Healing timelines vary enormously. Some wounds close in four to six weeks. Others take three months or longer. Factors like wound depth, location, and individual healing capacity all play a role. The slow pace is consistently described as one of the hardest parts of the experience.
The emotional weight
Caring for an open wound in this area is physically demanding and emotionally exhausting. People describe feeling isolated because the experience is too private to discuss, tied to their bathroom routine, and anxious about every sensation. The wound demands attention multiple times a day, every day, for weeks.
There is also the ongoing uncertainty: is this healing normally? Is the drainage too much? Is the wound supposed to look like this? People describe a constant low-level worry that something is going wrong, combined with difficulty knowing what “normal” looks like for an open wound they cannot easily see.
The turning point
Most people describe a point — often around weeks three to six — where the routine becomes less burdensome. Drainage decreases. Dressing changes become quicker. Pain is manageable or gone. The wound, when checked at follow-up appointments, is measurably smaller.

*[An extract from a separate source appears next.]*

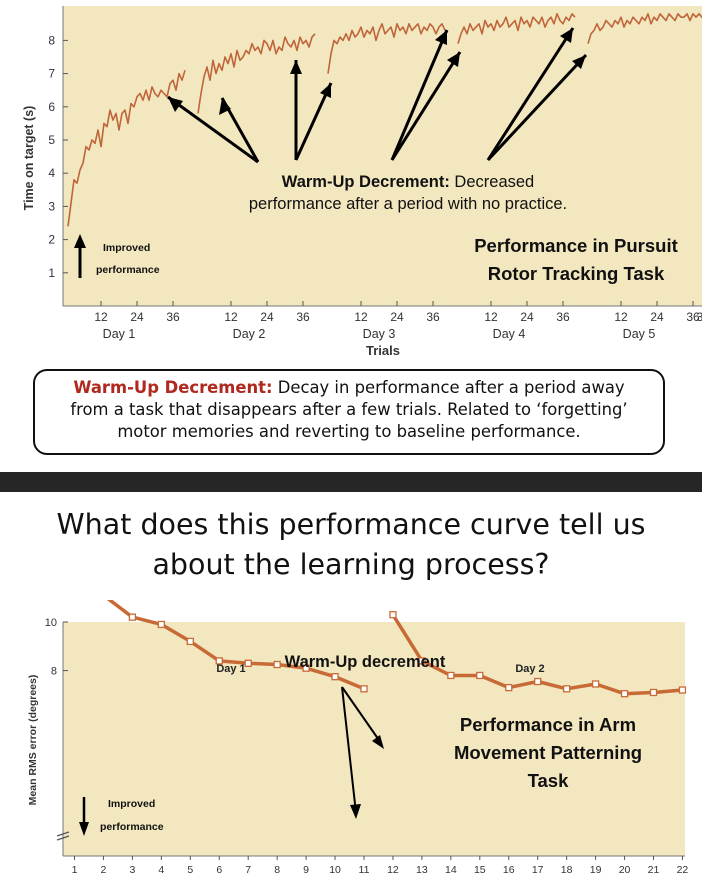 This screenshot has width=702, height=882. I want to click on y-axis-label: Mean RMS error (degrees), so click(33, 740).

This gradual improvement is slow enough that people often do not notice it day to day. It is the comparison to where they were two weeks ago that reveals the progress.
What people try
- Sitz baths multiple times daily — warm water, often plain, sometimes with a small amount of salt as directed
- Gauze pads or dressings changed regularly throughout the day
- Keeping a small wound care kit accessible — gauze, pads, wipes, a mirror
- Using a handheld mirror to monitor the wound, once comfortable doing so
- Taking photos at regular intervals to track healing progress for themselves and their doctor
- Stool management with fibre and softeners to make bowel movements less disruptive to the wound
When this experience prompts people to contact their doctor
- Drainage that increases significantly, changes colour (becoming green or cloudy), or develops a strong odour
- Increasing pain after a period of improvement
- Fever or feeling unwell
- Bleeding that is heavy or not stopping
- The wound appearing to stop closing or getting larger
- Signs of infection — redness, warmth, and swelling spreading beyond the wound edges
If something about your wound does not look or feel right, contacting your surgical team is always appropriate. It is better to ask and be reassured than to wait and worry.